In the records below, swap "brand-name" for "company-name" and give the lines again with nothing else changed. Start with the line containing "Image resolution: width=700" and go on through the line containing "Looking at the image, I should click on (1127, 76).", and return only those lines.

**MATERIAL PROVIDED**
○ ○ ○
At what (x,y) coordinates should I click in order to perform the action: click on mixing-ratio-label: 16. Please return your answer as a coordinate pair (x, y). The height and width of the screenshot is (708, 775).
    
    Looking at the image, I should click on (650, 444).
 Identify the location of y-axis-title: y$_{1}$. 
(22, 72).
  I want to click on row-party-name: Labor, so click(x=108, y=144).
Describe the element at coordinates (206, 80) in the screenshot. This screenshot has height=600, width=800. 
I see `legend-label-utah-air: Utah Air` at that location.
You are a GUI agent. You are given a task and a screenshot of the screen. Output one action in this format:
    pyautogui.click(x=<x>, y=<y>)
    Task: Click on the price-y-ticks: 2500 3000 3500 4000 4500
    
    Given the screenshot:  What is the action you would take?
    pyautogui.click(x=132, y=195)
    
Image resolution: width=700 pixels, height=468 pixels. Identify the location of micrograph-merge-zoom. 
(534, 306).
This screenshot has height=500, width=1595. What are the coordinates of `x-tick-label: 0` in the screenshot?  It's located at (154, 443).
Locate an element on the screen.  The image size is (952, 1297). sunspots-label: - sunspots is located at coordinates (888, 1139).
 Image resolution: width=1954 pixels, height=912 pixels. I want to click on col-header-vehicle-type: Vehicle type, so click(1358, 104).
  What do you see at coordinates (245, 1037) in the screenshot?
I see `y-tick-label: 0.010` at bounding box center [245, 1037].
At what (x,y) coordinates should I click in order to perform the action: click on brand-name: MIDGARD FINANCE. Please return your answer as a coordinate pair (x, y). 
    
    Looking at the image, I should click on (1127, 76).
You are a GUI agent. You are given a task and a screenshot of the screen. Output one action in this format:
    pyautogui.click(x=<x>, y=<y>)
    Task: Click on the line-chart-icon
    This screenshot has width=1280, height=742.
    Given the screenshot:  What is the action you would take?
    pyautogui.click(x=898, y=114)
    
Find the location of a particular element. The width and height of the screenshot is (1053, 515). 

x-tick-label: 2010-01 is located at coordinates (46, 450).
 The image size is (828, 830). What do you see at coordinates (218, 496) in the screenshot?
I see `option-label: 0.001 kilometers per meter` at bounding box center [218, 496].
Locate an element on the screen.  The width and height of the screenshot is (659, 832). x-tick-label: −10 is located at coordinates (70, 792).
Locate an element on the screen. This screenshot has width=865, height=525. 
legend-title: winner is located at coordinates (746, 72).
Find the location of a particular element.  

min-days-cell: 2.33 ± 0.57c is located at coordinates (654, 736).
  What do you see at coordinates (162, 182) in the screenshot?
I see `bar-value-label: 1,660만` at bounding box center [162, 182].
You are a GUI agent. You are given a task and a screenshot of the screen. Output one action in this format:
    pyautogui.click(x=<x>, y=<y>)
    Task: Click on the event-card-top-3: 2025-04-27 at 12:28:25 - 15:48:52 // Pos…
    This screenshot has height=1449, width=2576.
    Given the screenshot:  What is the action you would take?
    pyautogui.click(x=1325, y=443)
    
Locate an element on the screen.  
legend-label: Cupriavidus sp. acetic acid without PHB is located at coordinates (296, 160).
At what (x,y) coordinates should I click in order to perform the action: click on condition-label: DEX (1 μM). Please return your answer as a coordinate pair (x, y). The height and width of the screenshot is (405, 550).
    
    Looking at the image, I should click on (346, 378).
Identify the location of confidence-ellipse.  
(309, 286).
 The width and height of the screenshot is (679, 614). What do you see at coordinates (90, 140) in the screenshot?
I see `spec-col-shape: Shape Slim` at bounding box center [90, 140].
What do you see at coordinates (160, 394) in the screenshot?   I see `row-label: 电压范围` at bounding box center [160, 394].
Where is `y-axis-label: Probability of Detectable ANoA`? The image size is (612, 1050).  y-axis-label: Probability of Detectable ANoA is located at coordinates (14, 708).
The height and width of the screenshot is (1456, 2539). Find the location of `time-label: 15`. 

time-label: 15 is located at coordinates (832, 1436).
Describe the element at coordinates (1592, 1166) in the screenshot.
○ ○ ○
**ANSWER BOX**
Image resolution: width=700 pixels, height=468 pixels. Identify the location of micrograph-merge-zoom. 
(534, 306).
This screenshot has height=500, width=1595. What are the coordinates of `x-tick-label: 0` in the screenshot?  It's located at (154, 443).
Locate an element on the screen.  The image size is (952, 1297). sunspots-label: - sunspots is located at coordinates (888, 1139).
 Image resolution: width=1954 pixels, height=912 pixels. I want to click on col-header-vehicle-type: Vehicle type, so click(1358, 104).
  What do you see at coordinates (245, 1037) in the screenshot?
I see `y-tick-label: 0.010` at bounding box center [245, 1037].
At what (x,y) coordinates should I click in order to perform the action: click on company-name: MIDGARD FINANCE. Please return your answer as a coordinate pair (x, y). 
    
    Looking at the image, I should click on (1127, 76).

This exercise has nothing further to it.